▶ **TEKS BACAAN**:

--------

Alkisah
di sebuah kampung antah berantah, air sangat sulit ditemukan. Kampung sulit air
itu kebanyakan penduduknya orng baik, tetapi dikuasai oleh para pemabuk yang
suka minum khamr. Mereka mendatangkan berpeti-peti khamr dari negeri yang jauh
untuk memenuhi rasa haus sekaligus hobi mabuknya.
Orang-orang baik berusaha tetap
minum air. Mereka menggali sumur-sumur yang dalam namun tetap gagal memperoleh
air. Mereka hanya bertahan hidup dengan menamung embun di dedaunan atau
menampung air hujan yang sangat jarang turun. Tentu sangat minim, air yang
mereka dapatkan hanya sekedar untuk bertahan hidup.
Para pemabuk yang berkuasa di
kampung itu mengatur adat di sana dengan aturan mereka. Mirip Gengis Khan yang
harus kesurupan dan setengah sadar sebelum menulis undang-undang. Para pemabuk
harus pesta anggur beramai-ramai sampai teler sebelum menyusun aturan kampung.
Ritual teler bersama itu
disakralkan. Saking sucinya ritual itu sampai-sampai mereka mengutip ujar-ujar
latin: In Vino Veritas, artinya
“dalam (mabuk) anggur terdapat kebenaran.” Beberapa pemabuk sejati bahkan
membuat pepatah baru yang lebih gila, vox
madidus vox dei—suara pemabuk suara Tuhan.
Para pemabuk pertama kali
berkuasa di kampung dengan menipu orang-orang baik. Mereka mengajak orang baik
bersama-sama membuat aturan adat. Pertamanya mereka menyepakati bahwa kebaikan
menjadi sumber adat dan pemimpin kampung haruslah orang baik-baik.

--------

▶ **BAHAN YANG DIBERIKAN**:
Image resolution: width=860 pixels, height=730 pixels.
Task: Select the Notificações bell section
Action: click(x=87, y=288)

--------

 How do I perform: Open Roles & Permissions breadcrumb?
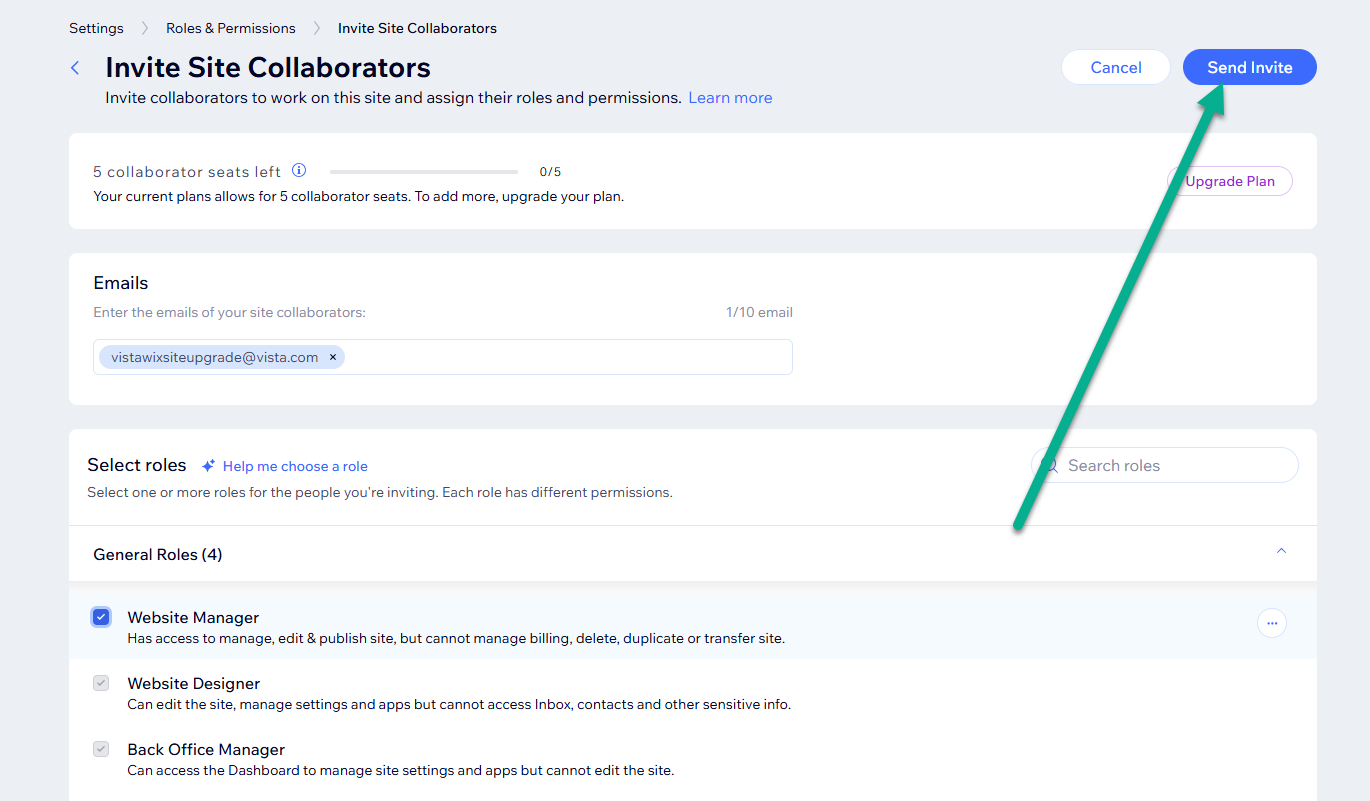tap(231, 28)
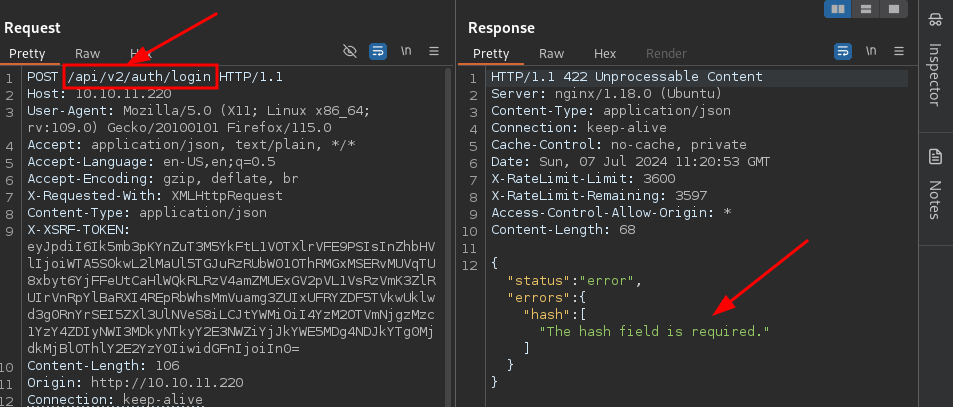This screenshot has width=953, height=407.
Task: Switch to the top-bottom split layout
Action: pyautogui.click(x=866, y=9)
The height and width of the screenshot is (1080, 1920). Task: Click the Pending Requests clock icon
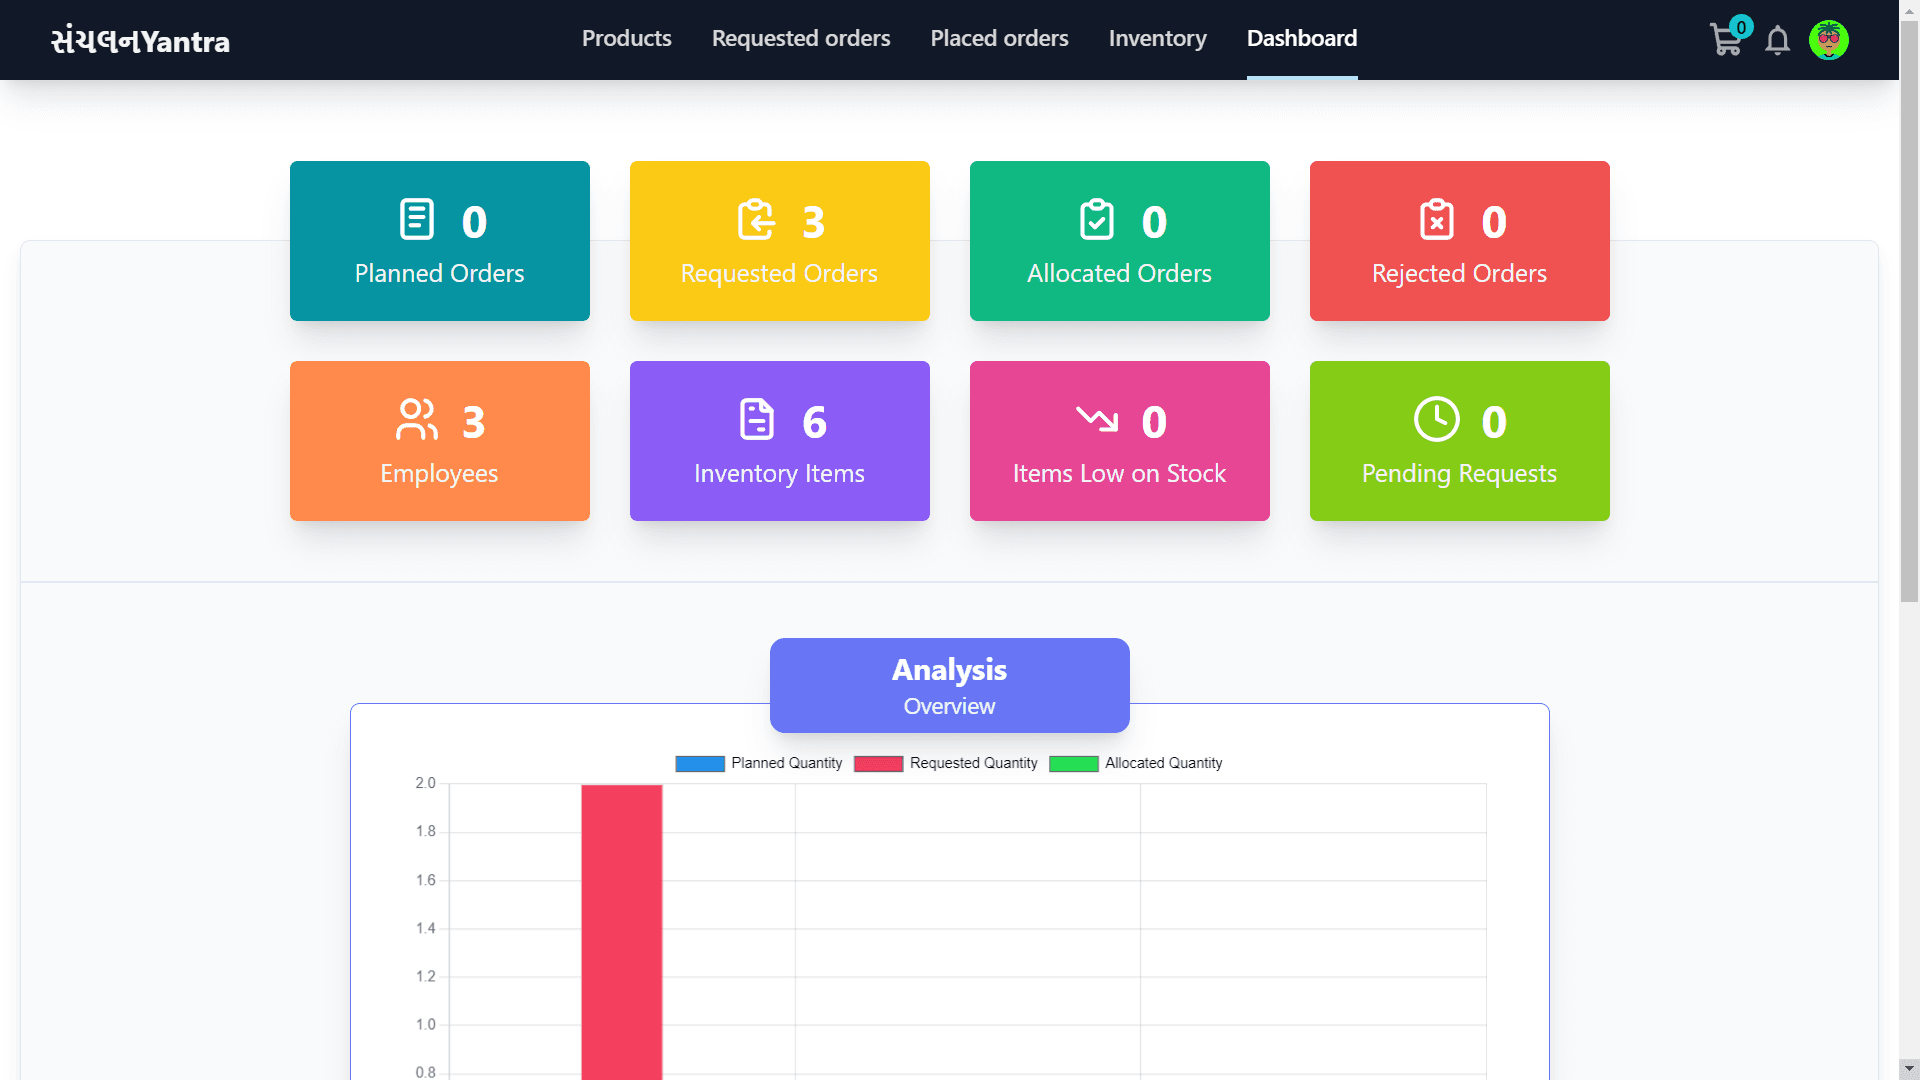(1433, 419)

--------

▶ **PETUNJUK LATIHAN**:
1. Dalam cerita tentang kampung sulit air, apa saja yang dilakukan orang-orang baik untuk memperoleh air? Sebutkan semuanya.
2. Teruskan cerita tentang kampung sulit air, dimulai setelah kalimat terakhir yang ada.

▶ **JAWABAN TIAP TUGAS**:
1.
- Menggali sumur-sumur yang dalam, tetapi tetap gagal memperoleh air
- Menampung embun di dedaunan
- Menampung air hujan yang sangat jarang turun

2.
Namun, hanya sehari setelahnya
mereka mendatangkan pemabuk licik yang tinggal di ujug timur kampung. Pemabuk
licik itu mengancam, kalau pasal tentang kebaikan dan kepemimpinan orang baik
tidak dihapus ia akan menjadi separatis—tak mau bergabung dengan kampung itu.
Maka para pemabuk lainnya membujuk,”Ayolah, sementara kita hapus pasal itu. Toh
hanya tujuh kata. Yang penting ujung timur kampung tak sampai lepas, persatuan
harus kita dahulukan.”
Salah satu orang baik bersikukuh
tak mau mengubah kesepakatan itu. Baginya itu gentlemen agreement yang tak boleh seenaknya dicabut. Namun para
pemabuk meloboi dia melalui kerabatnya .
Dengan janji kelak pasal kebaikan akan dicantumkan lagi setelah pemabuk licik
tenang , akhirnya orang baik itu setuju tujuh kata bahwa kebaikan berlaku di
kampung itu dihapus.
Setelah
itu para pemabuk ingkar janji. Mereka berkuasa di kampung dan tak mengindahkan
kebaikan. Tak cukup sekedar itu, mereka mulai menghalangi orang baik melakukan
kebaikan. Mereka tak puas sebelum semua orang jadi suka mabuk.
Minum Sosial
Orang-orang baik di kampung
sulit air ada beberapa golongan. Ada yang teguh pendirian, tak mau mabuk atau
bahkan sekedar menyentuh khamr. Namun ada juga yang sesekali mau ikut minum
anggur, mereka berkilah bahwa mereka drink
socially—minum sedikit untuk menghormati kalangan yang suka mabuk. Toh
tidak sampai mabuk.
Setelah dua generasi, golongan drink socially mulai menjadi pemabuk.
Namun mereka masih mengaku sebagai orang baik-bik. Meski ayah dan kakek mereka
tak pernah minum sampai mabuk, mereka dengan bangga menenggak wine atau wiski
dan mengutip pepatah latin in vino
veritas.
Lalu datanglah saat pesta
oplosan, momen terbesar dalam ritual para pemabuk. Kini para pemabuk tak perlu
menipu atau memaksa orang-orang baik
untuk minum. Anak-anak mereka yang telah menjadi pemabuk menjalankan tugas itu.
Tengoklah Moderatio, ia anak
orang baik-baik dan terdidik hingga bangku tertinggi sekolah kebaikan. Namun ia
belajar minum sedikit-sedikit hingga ia akhirnya jadi pemabuk berat. Ia mencela
mereka yang tak mau minum meski hanya untuk menghormati pesta oplosan. “Nego
bibo actio diaboli—Menolak minum adalah perbuatan setan” katanya.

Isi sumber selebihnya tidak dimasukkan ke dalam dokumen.